Supplied text

Or she refused to admit that they were present in my lesson, in which case:
VERDICT: DAMNED FABRICATION

As I said in response to the Oct. 16, 2012 observation report, I cannot implement something that is already in place.  Yet this is what I have been instructed to do in lines “f” and “g” of the recommendations.
VERDICT: IMPOSSIBLE

I would emphasize one other thing about the lesson under discussion.  It was highly student-centered.  I asked students to make up examples of each literary technique and then to identify them in the Hughes poem in their own handwriting.  In spite of the interruptions of 8 students entering the class late throughout the period, this work was accomplished by most.  The gradual release model moves from a teacher-centered activity to student-centered activities.  Ms. Clarke observed this process during the 40 minutes she spent in the room but there were also much larger examples of the gradual release taking place.  The folder system that I use is an example.  It has to be taught.  Students have to learn it and they had by the time she arrived even on Oct. 16, 2012.  This is just one of many other examples of the gradual release model at work before Ms. Clarke’s eyes but one she could not recognize or identify.
VERDICT: INCOMPETENCE

Finally, on page 3 and listed as #1 under recommendations, Ms. Clarke states, “You did not provide me with your lesson plan.”
VERDICT: FABRICATION

Immediately following that “observed” class, I sent this email to Ms. Clarke:

Wednesday, May 01, 2013 9:59 AM
Atached [sic] see Gradual Release Lesson Plan for day of observation in B50A 2nd period, May 1, 2013
cc: Barbara Hull

I suspected that Ms. Clarke would claim not to have received this email so I cc’d our union delegate, Ms. Hull.  I attached some of the lessons I was conducting with that class concerning literary techniques in poetry.  These lessons were all dictated by Prentice Hall / Pearson.  Here they are. 

Lesson Plan

The numbers 40 - 45 refer to pages in student folders that I direct them to create.  This is part of the folder system that I teach.  In this way I can direct students to page 43 of their folders, for example.  Everyone can then turn to page 43 and have their own version of “Dreams” on that page with their own method for highlighting as instructed.  Folder Page 45 was dedicated to original rhymes, which I had them compose daily during this poetry unit.

Page 10 is where students collect vocabulary words in their folders.  Page 2 is a “table of contents” for the student folder so that students can organize their work.  I referred to both of these pages during the class observed although Ms. Clarke failed to note that.  She must have been too busy jotting down the fact that I gave the students 2 minutes at the end of class (9:27) to finish copying some history notes left over from first period before their third period Spanish teacher came in, as Ms. Clarke notes he did at 9:30, and erased them.

Work task
According to the observation rebuttal, which page of the student folders is where students collect vocabulary words? Rely only on the observation rebuttal and nothing outside it.

Entries shown

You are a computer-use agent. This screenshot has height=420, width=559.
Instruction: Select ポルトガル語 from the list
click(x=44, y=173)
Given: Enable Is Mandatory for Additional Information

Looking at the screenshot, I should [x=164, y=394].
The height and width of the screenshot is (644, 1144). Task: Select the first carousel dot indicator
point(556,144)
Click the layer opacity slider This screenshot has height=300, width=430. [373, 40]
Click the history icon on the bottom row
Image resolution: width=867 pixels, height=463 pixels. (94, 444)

...

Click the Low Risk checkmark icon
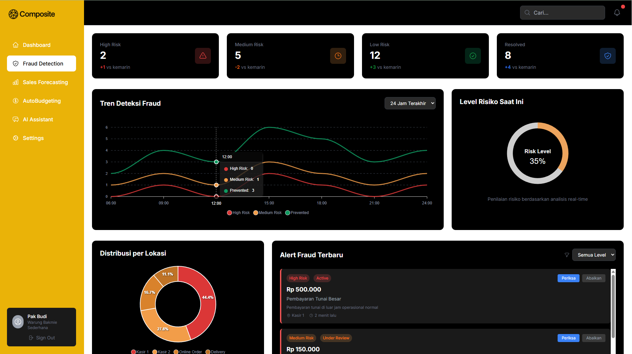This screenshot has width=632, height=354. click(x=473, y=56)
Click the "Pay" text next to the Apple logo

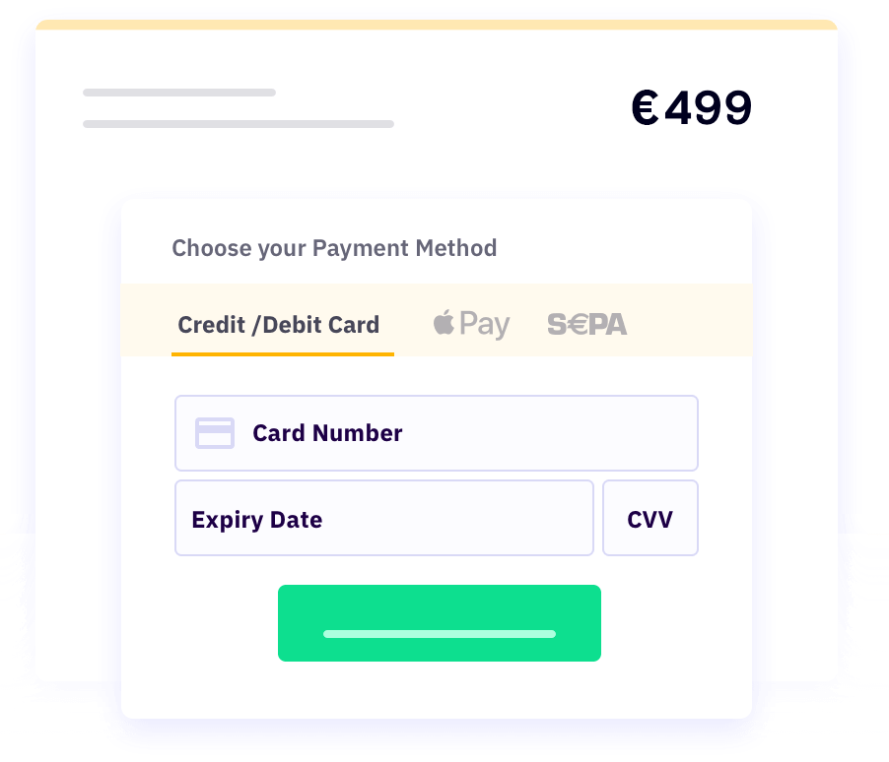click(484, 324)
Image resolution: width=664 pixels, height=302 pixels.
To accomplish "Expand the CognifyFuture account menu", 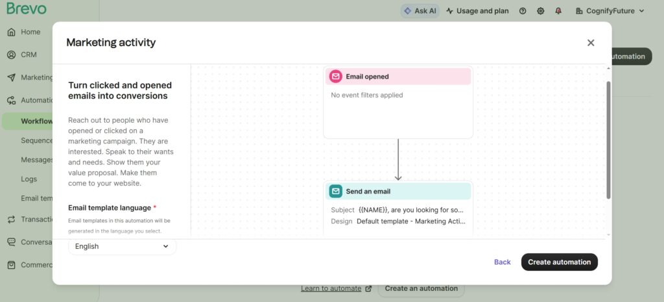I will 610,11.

Output for this task
Page 10.